[EXERCISE MATERIALS — start]

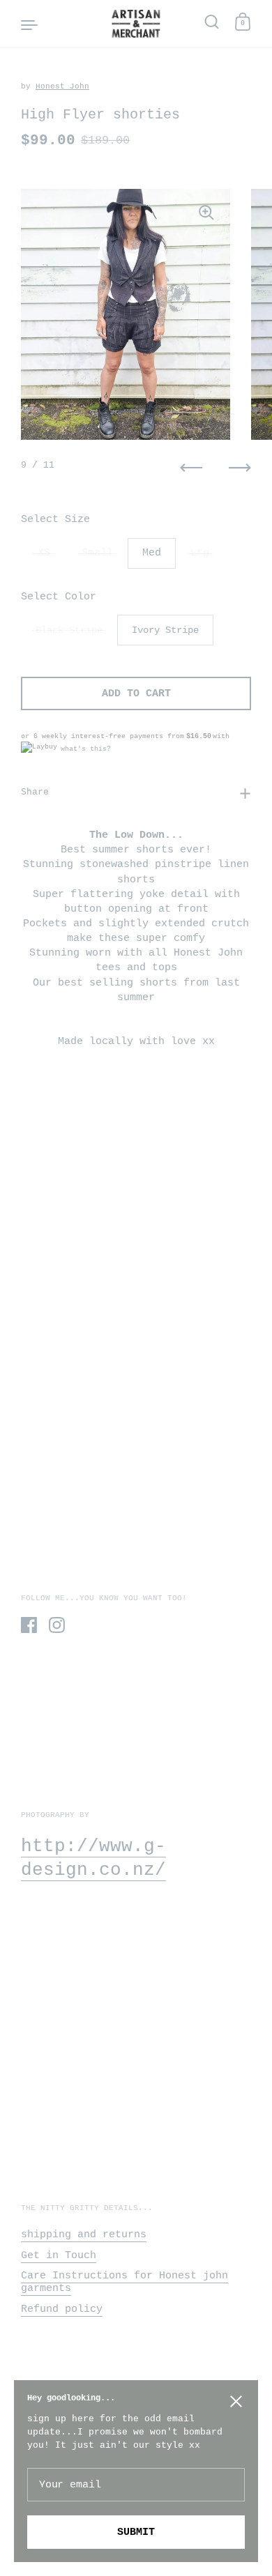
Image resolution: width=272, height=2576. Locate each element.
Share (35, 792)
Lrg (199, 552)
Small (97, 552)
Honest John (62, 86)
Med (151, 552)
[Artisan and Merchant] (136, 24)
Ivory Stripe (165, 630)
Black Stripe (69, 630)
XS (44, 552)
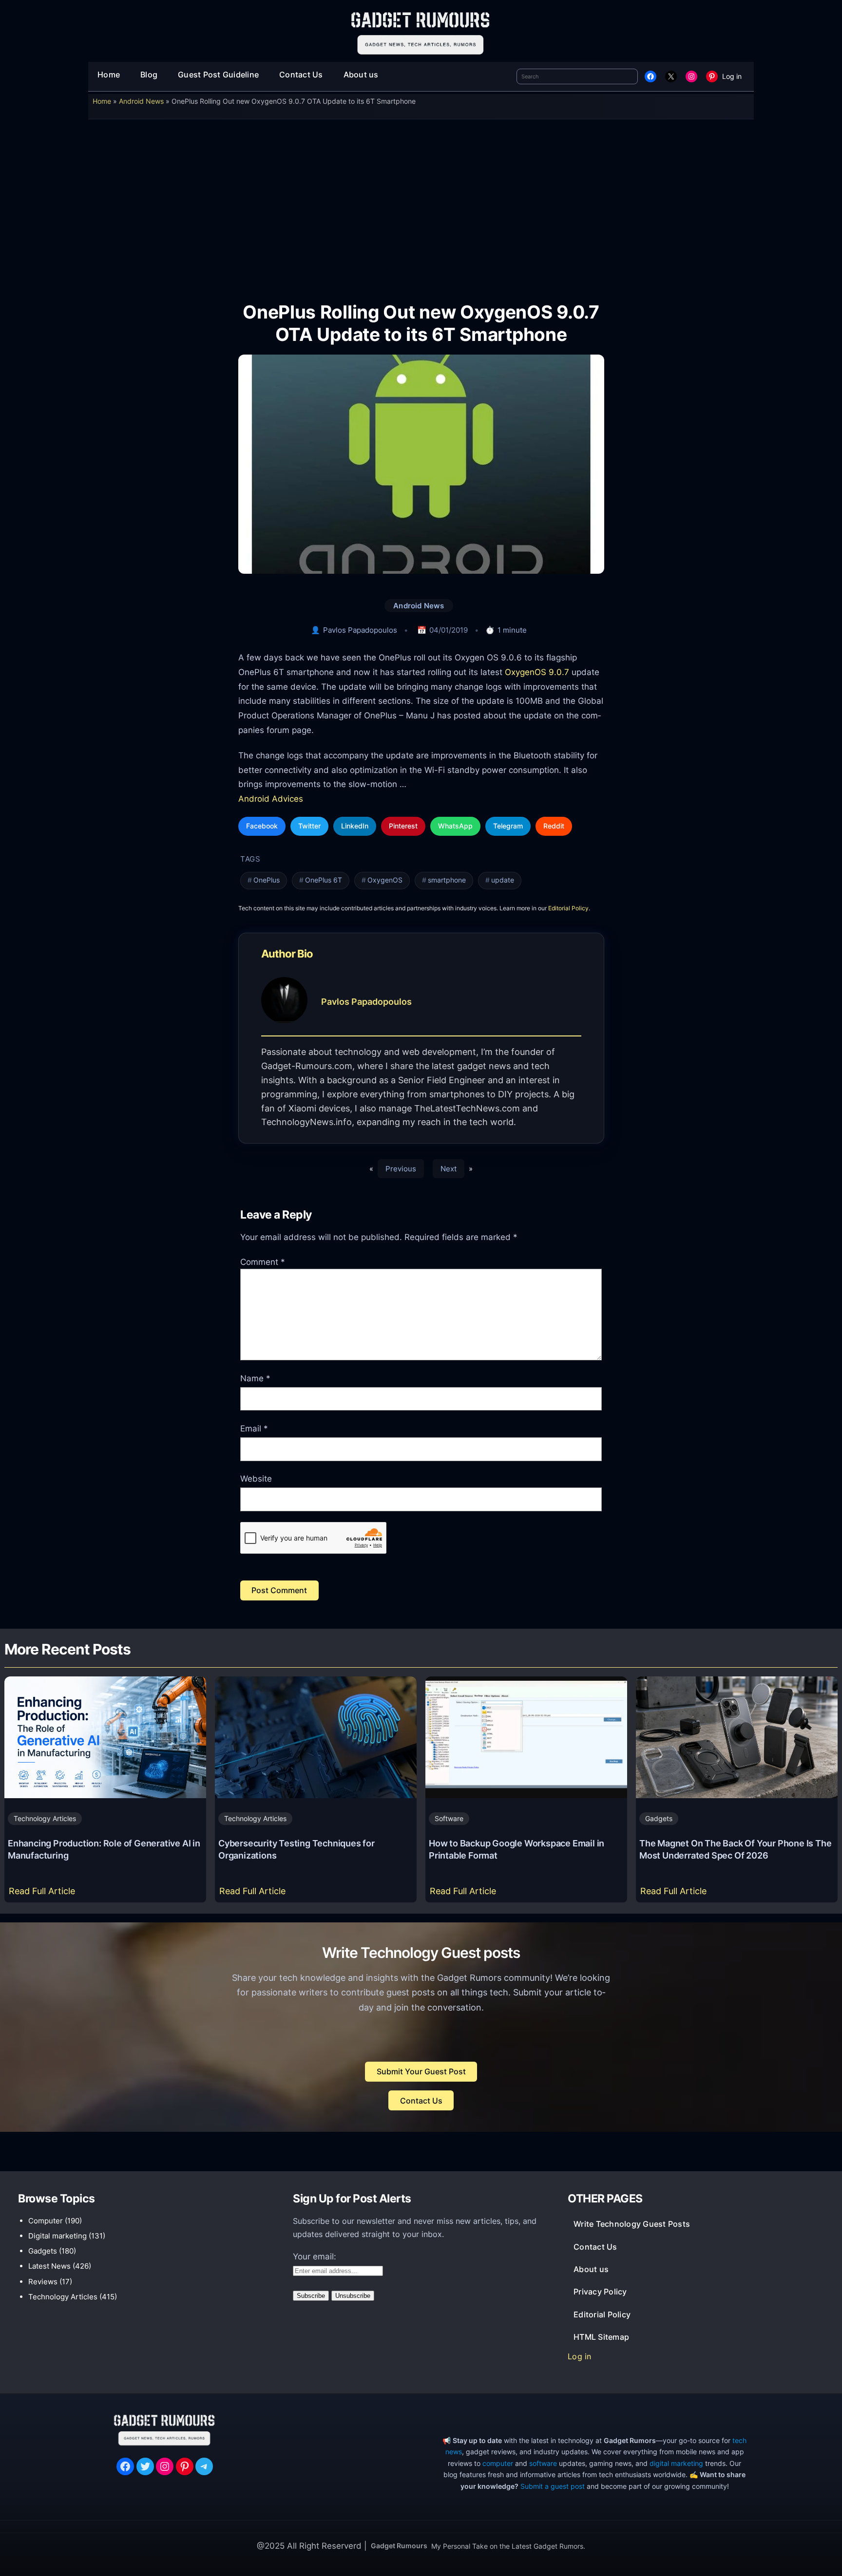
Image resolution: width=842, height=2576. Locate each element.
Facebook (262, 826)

[EXERCISE MATERIALS — finish]

_TASK BRIEF_.
Before printing the records again, strip out the pictures; change nothing else.

_REPLY_.
Image resolution: width=272, height=2576. Locate each element.
Share (35, 792)
Lrg (199, 552)
Small (97, 552)
Honest John (62, 86)
Med (151, 552)
[Artisan and Merchant] (136, 24)
Ivory Stripe (165, 630)
Black Stripe (69, 630)
XS (44, 552)
Image resolution: width=842, height=2576. Locate each element.
Facebook (262, 826)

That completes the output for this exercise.